My slow go with my thesis is still constant. It’s moving forward but still slow. I managed to kick my ass and start working on it single-mindedly. A crazy thought crossed my mind – maybe I will finish it after all.

All the rest is as usual. I am meeting my friends from time to time, when we enjoy endless talks and shows and everything. It’s amazing, we never run out of topics to talk about. Last night we went to a stupid/romantic/American comedy. None of us expected anything much out of it, but it was awesome. I haven’t laughed this hard for a long time already. `just go with it` - recommended.

All of that keeps me kind of busy. Not much time for anything else. I like it somehow. It’s much better than doing nothing. But I got a little time for myself, so I could get back to my old good, still the best with no exception `Sex and the City`. No matter how stupid you might think it is, I love it. It gives me some good insights as well.

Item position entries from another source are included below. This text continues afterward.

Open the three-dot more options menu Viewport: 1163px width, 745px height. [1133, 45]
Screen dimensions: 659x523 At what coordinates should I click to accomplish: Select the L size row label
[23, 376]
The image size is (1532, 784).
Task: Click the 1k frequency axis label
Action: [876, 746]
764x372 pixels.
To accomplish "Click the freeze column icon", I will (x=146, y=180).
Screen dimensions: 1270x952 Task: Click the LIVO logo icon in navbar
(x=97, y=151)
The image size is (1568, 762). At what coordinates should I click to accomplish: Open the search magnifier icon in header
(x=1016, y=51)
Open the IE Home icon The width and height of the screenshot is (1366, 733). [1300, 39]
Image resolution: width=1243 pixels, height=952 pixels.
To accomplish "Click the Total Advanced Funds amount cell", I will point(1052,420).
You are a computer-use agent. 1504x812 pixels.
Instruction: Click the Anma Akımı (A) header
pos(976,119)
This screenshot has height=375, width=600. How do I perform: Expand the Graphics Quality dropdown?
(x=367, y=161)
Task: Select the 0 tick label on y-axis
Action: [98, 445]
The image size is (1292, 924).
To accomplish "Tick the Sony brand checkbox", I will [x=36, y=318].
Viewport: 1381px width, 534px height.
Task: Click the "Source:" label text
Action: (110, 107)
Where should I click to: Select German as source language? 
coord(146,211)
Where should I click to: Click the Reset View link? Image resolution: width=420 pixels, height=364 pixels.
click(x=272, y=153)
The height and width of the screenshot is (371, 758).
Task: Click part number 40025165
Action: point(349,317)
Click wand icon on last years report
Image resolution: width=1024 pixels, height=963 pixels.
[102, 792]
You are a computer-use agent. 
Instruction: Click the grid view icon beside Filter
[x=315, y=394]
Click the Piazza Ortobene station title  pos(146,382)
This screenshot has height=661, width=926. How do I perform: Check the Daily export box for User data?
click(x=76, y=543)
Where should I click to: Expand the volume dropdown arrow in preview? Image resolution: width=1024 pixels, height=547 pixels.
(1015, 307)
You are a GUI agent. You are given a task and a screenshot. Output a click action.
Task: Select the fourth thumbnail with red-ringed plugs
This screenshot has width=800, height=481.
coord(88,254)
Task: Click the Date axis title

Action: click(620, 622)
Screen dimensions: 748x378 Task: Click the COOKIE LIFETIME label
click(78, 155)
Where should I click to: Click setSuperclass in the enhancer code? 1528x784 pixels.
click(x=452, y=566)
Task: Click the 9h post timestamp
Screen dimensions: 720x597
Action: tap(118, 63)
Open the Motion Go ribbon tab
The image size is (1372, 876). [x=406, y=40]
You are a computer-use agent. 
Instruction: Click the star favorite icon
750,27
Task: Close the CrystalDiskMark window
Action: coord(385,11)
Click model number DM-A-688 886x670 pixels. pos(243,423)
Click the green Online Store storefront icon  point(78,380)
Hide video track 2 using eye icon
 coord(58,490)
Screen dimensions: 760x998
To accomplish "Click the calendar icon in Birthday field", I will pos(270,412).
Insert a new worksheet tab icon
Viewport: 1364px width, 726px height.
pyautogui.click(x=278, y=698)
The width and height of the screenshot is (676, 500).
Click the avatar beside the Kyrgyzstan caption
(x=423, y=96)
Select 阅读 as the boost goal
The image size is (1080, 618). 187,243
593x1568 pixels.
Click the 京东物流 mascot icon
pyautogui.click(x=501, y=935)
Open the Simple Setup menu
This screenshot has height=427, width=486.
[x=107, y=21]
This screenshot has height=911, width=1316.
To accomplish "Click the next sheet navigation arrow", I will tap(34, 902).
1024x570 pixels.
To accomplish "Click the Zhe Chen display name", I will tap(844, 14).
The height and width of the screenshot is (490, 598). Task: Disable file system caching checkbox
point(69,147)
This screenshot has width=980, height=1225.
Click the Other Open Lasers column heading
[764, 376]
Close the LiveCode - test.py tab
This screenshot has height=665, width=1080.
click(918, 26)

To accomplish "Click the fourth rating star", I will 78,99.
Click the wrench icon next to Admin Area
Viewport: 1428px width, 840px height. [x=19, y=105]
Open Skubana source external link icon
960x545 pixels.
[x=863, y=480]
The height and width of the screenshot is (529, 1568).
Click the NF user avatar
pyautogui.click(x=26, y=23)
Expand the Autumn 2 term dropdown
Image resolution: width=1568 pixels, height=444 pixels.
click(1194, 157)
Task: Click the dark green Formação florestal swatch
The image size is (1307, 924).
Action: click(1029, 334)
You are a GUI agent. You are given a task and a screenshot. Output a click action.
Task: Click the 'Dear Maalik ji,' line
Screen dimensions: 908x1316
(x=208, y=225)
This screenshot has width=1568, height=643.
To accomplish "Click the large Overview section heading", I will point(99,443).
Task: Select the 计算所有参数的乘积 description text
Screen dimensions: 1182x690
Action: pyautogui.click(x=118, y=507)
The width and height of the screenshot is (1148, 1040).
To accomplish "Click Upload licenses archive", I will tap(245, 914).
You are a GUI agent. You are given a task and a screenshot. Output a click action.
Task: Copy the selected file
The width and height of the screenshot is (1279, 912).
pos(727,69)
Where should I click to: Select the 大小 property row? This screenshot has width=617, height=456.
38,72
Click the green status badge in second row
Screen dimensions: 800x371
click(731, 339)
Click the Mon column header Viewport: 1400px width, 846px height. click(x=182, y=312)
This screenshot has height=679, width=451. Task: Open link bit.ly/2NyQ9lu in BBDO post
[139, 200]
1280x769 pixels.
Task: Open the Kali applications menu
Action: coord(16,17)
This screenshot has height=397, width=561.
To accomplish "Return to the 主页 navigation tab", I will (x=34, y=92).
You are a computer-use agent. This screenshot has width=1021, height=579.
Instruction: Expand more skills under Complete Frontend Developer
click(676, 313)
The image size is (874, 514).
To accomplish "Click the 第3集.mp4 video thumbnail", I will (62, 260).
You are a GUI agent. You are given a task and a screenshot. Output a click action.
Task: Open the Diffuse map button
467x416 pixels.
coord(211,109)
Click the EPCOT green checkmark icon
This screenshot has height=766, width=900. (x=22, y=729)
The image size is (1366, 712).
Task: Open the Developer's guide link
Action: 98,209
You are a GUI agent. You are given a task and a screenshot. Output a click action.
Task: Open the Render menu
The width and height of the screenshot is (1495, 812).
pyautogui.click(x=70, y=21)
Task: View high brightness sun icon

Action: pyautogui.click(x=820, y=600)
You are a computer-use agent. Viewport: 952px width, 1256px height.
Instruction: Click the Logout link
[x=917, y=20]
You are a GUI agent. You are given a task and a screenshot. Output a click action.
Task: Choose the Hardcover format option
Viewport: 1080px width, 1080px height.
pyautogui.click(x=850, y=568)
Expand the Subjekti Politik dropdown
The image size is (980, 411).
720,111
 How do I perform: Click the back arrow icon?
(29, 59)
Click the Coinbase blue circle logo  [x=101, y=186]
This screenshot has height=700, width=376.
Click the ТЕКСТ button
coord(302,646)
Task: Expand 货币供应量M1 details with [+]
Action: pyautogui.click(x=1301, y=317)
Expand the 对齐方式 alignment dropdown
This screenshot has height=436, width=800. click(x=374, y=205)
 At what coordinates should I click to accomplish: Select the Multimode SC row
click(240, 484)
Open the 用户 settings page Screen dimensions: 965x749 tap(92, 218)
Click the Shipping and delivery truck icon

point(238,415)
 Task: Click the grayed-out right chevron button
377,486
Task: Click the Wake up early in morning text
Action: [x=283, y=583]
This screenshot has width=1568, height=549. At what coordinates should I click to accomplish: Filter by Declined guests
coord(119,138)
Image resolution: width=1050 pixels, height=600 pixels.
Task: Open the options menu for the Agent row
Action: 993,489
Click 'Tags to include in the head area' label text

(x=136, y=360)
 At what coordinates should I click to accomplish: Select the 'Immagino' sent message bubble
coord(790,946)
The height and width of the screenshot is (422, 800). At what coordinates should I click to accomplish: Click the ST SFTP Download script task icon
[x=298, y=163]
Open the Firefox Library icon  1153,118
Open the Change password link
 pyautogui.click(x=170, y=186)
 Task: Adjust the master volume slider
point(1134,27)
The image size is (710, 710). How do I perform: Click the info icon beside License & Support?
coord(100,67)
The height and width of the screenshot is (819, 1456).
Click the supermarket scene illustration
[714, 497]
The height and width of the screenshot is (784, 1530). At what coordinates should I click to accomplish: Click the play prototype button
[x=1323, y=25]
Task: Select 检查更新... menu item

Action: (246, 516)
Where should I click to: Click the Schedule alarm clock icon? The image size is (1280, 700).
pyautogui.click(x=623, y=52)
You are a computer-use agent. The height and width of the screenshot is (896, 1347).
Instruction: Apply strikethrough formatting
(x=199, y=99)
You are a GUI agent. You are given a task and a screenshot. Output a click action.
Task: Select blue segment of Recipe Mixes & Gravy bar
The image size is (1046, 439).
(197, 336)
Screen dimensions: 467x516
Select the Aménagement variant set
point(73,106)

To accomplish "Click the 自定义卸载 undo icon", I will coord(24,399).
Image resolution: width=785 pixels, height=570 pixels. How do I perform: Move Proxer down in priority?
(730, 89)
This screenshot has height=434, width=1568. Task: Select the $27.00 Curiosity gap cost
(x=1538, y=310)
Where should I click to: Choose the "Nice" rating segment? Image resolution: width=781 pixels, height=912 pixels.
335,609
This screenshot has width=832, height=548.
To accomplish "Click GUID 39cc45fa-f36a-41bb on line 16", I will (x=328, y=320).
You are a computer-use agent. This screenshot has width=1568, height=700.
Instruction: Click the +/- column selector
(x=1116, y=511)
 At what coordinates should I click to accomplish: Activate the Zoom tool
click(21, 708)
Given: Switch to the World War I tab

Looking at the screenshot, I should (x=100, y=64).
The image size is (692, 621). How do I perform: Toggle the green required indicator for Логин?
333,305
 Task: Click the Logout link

And I also still keep on reading. Not as much as I wished though, but I am not going to throw this one away. It’s Murakami again and I am loving it. It starts to hit me that maybe I am reading too much of it, since it is almost literally is driving me crazy. Somehow he manages to get into my most fragile thoughts of my mind. And it makes me fragile. I just don’t want to break down.

Off topic


It was a crazy night when I got my wakeup call - I brought it on myself. It’s amazing, but it’s true. I programmed it myself. And I still don’t want to take the blame.

I’m a weirdo even to myself. Amazing, really. It took me some time – but I got here.

My inner organs are waking up. It might be just me, or it might be a red flag. I don’t know. I know what I want, but that ain’t enough. I’m starting to feel like I’m loosing it.

It’s somewhat better now. I just honestly hope it’s not too good. And I honestly just hope I have learned my lesson. Did I?